LA CASA MUERTA
— Redacción Diario El Pueblo —

Por: Orlando Mazeyra Guillén

Un viaje de vacaciones invita a pensar en aquel indeseable viaje definitivo

Historia sobre viajes y ausencias

—Cuida a tu papá y a tu hermano —te dice, desde una provincia francesa, tu madre que es experta haciendo pedidos imposibles—. Por favor, sé bueno, hijo. Hazlo por mí.
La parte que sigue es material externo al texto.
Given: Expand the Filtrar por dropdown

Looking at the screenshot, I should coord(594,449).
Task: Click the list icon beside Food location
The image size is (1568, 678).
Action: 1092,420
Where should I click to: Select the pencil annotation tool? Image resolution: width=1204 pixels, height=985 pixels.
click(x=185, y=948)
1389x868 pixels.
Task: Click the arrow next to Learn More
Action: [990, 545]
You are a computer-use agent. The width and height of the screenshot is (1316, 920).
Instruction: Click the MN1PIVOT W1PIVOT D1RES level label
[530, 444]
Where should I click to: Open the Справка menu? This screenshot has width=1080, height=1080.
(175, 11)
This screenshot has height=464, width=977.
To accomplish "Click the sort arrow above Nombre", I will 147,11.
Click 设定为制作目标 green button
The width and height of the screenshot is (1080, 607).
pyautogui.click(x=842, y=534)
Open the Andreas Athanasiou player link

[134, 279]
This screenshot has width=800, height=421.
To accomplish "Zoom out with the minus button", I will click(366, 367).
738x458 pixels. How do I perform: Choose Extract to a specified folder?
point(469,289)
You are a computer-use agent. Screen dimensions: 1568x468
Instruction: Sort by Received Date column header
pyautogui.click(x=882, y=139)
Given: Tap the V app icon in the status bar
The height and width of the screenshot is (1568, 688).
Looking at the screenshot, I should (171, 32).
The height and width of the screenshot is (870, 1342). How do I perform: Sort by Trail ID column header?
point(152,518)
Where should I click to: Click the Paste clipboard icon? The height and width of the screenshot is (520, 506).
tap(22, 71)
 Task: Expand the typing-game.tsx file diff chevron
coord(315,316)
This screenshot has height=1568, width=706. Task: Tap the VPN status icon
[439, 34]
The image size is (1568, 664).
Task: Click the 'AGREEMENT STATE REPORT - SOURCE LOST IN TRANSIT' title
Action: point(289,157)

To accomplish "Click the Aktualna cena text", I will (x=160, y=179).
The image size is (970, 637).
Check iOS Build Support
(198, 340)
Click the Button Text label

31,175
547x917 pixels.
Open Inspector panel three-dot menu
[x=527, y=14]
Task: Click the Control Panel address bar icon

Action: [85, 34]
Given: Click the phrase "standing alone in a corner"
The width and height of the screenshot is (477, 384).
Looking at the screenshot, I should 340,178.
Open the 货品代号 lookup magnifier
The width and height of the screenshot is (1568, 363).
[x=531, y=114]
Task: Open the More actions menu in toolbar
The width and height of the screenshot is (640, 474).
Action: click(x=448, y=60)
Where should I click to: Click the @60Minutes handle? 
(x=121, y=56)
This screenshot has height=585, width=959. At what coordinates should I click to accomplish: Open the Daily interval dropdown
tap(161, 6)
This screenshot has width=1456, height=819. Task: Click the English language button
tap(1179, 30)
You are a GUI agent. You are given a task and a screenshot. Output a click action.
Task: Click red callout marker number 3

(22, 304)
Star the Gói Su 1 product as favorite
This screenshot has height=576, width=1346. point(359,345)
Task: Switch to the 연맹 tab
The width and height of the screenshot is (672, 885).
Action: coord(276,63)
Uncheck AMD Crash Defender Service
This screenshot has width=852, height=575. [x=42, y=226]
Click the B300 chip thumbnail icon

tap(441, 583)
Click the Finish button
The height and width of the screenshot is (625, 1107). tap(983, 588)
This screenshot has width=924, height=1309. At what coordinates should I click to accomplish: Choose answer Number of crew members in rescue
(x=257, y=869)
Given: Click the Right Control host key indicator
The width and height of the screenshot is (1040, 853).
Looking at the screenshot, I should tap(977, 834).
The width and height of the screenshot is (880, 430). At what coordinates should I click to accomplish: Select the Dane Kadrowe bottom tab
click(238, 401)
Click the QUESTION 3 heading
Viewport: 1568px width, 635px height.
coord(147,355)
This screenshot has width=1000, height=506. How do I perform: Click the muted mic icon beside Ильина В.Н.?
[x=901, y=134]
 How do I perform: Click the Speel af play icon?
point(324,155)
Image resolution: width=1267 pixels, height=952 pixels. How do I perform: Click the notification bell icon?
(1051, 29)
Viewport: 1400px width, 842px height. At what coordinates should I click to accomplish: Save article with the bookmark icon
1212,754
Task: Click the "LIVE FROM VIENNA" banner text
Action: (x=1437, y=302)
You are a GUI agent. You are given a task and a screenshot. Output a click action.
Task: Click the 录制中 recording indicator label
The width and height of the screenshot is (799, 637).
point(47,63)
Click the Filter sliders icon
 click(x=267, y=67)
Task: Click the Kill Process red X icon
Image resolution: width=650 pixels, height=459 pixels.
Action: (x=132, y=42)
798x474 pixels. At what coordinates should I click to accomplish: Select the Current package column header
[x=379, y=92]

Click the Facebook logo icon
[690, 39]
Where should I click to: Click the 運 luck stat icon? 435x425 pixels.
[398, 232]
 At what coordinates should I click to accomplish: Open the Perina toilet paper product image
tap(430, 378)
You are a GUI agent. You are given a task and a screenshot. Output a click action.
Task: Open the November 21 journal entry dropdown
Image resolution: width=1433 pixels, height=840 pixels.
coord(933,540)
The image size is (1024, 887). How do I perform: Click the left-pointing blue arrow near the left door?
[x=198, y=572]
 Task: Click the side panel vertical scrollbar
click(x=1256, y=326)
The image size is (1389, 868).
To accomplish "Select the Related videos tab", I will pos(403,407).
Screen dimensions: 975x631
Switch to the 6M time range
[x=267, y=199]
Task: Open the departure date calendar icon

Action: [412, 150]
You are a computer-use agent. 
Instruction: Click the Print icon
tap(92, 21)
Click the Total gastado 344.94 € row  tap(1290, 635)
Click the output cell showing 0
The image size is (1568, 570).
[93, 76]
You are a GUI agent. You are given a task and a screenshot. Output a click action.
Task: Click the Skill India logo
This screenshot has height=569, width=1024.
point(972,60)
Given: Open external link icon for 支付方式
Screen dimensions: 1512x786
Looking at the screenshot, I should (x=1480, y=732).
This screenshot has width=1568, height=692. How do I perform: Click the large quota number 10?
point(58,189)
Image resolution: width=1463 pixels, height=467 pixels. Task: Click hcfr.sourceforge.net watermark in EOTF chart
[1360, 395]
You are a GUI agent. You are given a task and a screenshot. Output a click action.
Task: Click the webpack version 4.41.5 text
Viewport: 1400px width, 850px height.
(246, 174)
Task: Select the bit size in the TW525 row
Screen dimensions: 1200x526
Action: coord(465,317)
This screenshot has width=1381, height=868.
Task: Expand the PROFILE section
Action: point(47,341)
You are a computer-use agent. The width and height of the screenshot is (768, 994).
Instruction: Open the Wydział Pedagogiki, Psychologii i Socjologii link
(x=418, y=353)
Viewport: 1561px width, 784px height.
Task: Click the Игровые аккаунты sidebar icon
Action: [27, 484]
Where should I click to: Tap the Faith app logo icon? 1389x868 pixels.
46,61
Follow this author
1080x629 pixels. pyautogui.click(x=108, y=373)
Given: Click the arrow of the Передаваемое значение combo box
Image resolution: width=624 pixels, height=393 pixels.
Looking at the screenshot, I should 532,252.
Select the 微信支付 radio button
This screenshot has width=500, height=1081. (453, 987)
¿Qué era ser “bueno” para ella? Empezar a estudiar el bendito doctorado, no salir de casa, evitar a “mujeres malas”, ir a misa todos los domingos (y acaso comulgar), no votar por “comunistas” y, por supuesto, dejar de beber.

¿Algún día serías capaz de satisfacerla? Sí, quizá. Pero… un día remotísimo. En realidad, no querías que ese momento llegara jamás. Pero ella en noviembre cumplirá setenta años. La cifra te resulta enorme, casi insoportable, sobre todo tratándose de tu madre; pues ella no era eterna y su ausencia de dos meses —de casi tres meses, desde diciembre hasta inicios de marzo— se hacía sentir en demasía, ¿verdad? La casa, sin su fuego vital, estaba muerta. Yerma. Aniquilada.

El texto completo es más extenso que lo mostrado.